Stored data
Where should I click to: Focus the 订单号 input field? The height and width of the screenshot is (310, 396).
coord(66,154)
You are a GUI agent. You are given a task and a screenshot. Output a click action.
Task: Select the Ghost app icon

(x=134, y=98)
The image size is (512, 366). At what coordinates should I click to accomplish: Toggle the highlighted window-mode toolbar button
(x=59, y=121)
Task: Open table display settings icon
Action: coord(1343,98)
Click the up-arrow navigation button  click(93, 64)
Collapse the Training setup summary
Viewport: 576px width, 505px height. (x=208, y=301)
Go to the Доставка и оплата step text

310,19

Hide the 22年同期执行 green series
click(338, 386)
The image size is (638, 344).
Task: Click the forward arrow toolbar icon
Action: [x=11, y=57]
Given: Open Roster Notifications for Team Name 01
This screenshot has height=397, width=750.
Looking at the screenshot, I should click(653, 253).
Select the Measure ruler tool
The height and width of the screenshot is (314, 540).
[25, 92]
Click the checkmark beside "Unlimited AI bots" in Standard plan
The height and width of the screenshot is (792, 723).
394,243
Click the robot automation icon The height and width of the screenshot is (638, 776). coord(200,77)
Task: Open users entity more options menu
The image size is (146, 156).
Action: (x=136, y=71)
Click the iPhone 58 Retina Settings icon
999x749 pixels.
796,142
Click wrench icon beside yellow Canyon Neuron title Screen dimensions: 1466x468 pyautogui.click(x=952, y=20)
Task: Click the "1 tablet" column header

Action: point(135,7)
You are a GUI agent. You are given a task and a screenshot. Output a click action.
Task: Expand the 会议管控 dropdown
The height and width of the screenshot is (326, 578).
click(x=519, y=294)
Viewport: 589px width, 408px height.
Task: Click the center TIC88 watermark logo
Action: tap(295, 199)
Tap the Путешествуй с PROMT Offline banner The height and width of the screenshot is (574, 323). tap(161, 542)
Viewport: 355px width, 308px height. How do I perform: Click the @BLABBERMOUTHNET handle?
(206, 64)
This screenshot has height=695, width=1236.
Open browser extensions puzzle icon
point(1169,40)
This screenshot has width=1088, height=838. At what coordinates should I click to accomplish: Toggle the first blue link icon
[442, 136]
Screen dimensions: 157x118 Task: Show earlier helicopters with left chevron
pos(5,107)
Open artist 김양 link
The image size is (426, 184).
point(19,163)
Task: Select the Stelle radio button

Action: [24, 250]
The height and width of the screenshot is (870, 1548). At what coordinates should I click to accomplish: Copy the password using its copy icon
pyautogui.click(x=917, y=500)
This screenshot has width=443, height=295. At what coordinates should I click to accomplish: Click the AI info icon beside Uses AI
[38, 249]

DIRECTIONS = With the line holding "Click wrench icon" as the first and the line holding "Task: Expand the 会议管控 dropdown" as the last, set down that range of the entries above exactly, and nothing else.

RESPONSE TO THIS EXERCISE =
Click wrench icon beside yellow Canyon Neuron title Screen dimensions: 1466x468 pyautogui.click(x=952, y=20)
Task: Click the "1 tablet" column header

Action: point(135,7)
You are a GUI agent. You are given a task and a screenshot. Output a click action.
Task: Expand the 会议管控 dropdown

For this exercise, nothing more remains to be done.